### DATA UNDER STUDY

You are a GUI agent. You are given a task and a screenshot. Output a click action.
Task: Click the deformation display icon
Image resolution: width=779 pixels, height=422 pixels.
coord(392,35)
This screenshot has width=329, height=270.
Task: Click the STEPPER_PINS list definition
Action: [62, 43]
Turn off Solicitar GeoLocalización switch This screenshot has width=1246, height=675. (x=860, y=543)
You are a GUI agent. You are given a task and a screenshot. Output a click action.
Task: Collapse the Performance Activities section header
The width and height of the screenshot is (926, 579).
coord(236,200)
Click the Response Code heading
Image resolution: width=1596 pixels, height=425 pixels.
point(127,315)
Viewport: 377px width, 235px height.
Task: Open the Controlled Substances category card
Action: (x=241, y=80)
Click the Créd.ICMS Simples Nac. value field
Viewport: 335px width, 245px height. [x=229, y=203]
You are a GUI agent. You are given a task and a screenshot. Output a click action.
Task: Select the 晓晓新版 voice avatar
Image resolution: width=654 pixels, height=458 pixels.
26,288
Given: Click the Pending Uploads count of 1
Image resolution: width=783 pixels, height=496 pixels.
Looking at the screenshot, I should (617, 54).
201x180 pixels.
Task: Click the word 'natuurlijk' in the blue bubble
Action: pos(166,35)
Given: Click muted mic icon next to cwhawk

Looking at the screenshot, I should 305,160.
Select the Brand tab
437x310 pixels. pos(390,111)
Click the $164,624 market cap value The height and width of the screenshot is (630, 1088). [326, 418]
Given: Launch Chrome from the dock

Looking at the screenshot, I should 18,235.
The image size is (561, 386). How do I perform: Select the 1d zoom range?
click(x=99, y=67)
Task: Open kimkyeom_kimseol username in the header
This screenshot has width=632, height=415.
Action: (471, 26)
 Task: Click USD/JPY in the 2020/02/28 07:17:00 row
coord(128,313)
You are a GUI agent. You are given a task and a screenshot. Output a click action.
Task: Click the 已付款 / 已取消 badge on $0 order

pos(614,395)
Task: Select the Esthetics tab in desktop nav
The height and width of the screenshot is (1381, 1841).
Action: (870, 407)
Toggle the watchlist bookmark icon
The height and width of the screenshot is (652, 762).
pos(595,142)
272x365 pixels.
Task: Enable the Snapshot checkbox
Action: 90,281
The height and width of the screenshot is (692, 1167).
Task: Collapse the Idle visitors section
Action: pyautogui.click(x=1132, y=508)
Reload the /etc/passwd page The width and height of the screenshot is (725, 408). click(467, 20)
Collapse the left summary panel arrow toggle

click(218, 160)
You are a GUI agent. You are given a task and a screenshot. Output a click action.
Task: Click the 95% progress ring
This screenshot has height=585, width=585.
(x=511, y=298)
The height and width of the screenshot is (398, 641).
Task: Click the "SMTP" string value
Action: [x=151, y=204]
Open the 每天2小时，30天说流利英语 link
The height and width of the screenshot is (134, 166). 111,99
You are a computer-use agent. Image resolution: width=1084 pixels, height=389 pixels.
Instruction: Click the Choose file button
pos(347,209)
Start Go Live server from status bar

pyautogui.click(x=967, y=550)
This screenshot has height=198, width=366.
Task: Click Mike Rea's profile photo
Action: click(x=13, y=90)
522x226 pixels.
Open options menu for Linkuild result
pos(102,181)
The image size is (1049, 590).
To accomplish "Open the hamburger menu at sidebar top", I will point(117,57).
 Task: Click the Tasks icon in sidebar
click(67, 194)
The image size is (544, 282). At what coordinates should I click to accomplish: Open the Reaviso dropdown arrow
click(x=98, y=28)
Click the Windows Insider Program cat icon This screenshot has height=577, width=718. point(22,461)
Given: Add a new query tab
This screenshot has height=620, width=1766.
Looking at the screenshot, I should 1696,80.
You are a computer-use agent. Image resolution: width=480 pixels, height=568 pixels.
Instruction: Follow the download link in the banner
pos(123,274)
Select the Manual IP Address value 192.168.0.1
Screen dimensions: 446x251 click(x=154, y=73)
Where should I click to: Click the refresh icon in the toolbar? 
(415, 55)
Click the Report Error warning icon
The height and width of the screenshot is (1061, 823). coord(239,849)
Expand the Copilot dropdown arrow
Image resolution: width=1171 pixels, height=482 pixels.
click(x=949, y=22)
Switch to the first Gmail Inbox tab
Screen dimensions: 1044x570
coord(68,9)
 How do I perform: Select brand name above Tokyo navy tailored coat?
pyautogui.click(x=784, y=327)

### WORK INSTRUCTIONS
Each record above must be given again exactly as written.

### FINISHED EXERCISE
You are a GUI agent. You are given a task and a screenshot. Output a click action.
Task: Click the deformation display icon
Image resolution: width=779 pixels, height=422 pixels.
coord(392,35)
This screenshot has width=329, height=270.
Task: Click the STEPPER_PINS list definition
Action: [62, 43]
Turn off Solicitar GeoLocalización switch This screenshot has width=1246, height=675. (x=860, y=543)
You are a GUI agent. You are given a task and a screenshot. Output a click action.
Task: Collapse the Performance Activities section header
The width and height of the screenshot is (926, 579).
coord(236,200)
Click the Response Code heading
Image resolution: width=1596 pixels, height=425 pixels.
point(127,315)
Viewport: 377px width, 235px height.
Task: Open the Controlled Substances category card
Action: (x=241, y=80)
Click the Créd.ICMS Simples Nac. value field
Viewport: 335px width, 245px height. [x=229, y=203]
You are a GUI agent. You are given a task and a screenshot. Output a click action.
Task: Select the 晓晓新版 voice avatar
Image resolution: width=654 pixels, height=458 pixels.
26,288
Given: Click the Pending Uploads count of 1
Image resolution: width=783 pixels, height=496 pixels.
Looking at the screenshot, I should (617, 54).
201x180 pixels.
Task: Click the word 'natuurlijk' in the blue bubble
Action: pos(166,35)
Given: Click muted mic icon next to cwhawk

Looking at the screenshot, I should 305,160.
Select the Brand tab
437x310 pixels. pos(390,111)
Click the $164,624 market cap value The height and width of the screenshot is (630, 1088). [326, 418]
Given: Launch Chrome from the dock

Looking at the screenshot, I should 18,235.
The image size is (561, 386). How do I perform: Select the 1d zoom range?
click(x=99, y=67)
Task: Open kimkyeom_kimseol username in the header
This screenshot has width=632, height=415.
Action: (471, 26)
 Task: Click USD/JPY in the 2020/02/28 07:17:00 row
coord(128,313)
You are a GUI agent. You are given a task and a screenshot. Output a click action.
Task: Click the 已付款 / 已取消 badge on $0 order

pos(614,395)
Task: Select the Esthetics tab in desktop nav
The height and width of the screenshot is (1381, 1841).
Action: (870, 407)
Toggle the watchlist bookmark icon
The height and width of the screenshot is (652, 762).
pos(595,142)
272x365 pixels.
Task: Enable the Snapshot checkbox
Action: 90,281
The height and width of the screenshot is (692, 1167).
Task: Collapse the Idle visitors section
Action: pyautogui.click(x=1132, y=508)
Reload the /etc/passwd page The width and height of the screenshot is (725, 408). click(467, 20)
Collapse the left summary panel arrow toggle

click(218, 160)
You are a GUI agent. You are given a task and a screenshot. Output a click action.
Task: Click the 95% progress ring
This screenshot has height=585, width=585.
(x=511, y=298)
The height and width of the screenshot is (398, 641).
Task: Click the "SMTP" string value
Action: [x=151, y=204]
Open the 每天2小时，30天说流利英语 link
The height and width of the screenshot is (134, 166). 111,99
You are a computer-use agent. Image resolution: width=1084 pixels, height=389 pixels.
Instruction: Click the Choose file button
pos(347,209)
Start Go Live server from status bar

pyautogui.click(x=967, y=550)
This screenshot has height=198, width=366.
Task: Click Mike Rea's profile photo
Action: click(x=13, y=90)
522x226 pixels.
Open options menu for Linkuild result
pos(102,181)
The image size is (1049, 590).
To accomplish "Open the hamburger menu at sidebar top", I will point(117,57).
 Task: Click the Tasks icon in sidebar
click(67, 194)
The image size is (544, 282). At what coordinates should I click to accomplish: Open the Reaviso dropdown arrow
click(x=98, y=28)
Click the Windows Insider Program cat icon This screenshot has height=577, width=718. point(22,461)
Given: Add a new query tab
This screenshot has height=620, width=1766.
Looking at the screenshot, I should 1696,80.
You are a computer-use agent. Image resolution: width=480 pixels, height=568 pixels.
Instruction: Follow the download link in the banner
pos(123,274)
Select the Manual IP Address value 192.168.0.1
Screen dimensions: 446x251 click(x=154, y=73)
Where should I click to: Click the refresh icon in the toolbar? 
(415, 55)
Click the Report Error warning icon
The height and width of the screenshot is (1061, 823). coord(239,849)
Expand the Copilot dropdown arrow
Image resolution: width=1171 pixels, height=482 pixels.
click(x=949, y=22)
Switch to the first Gmail Inbox tab
Screen dimensions: 1044x570
coord(68,9)
 How do I perform: Select brand name above Tokyo navy tailored coat?
pyautogui.click(x=784, y=327)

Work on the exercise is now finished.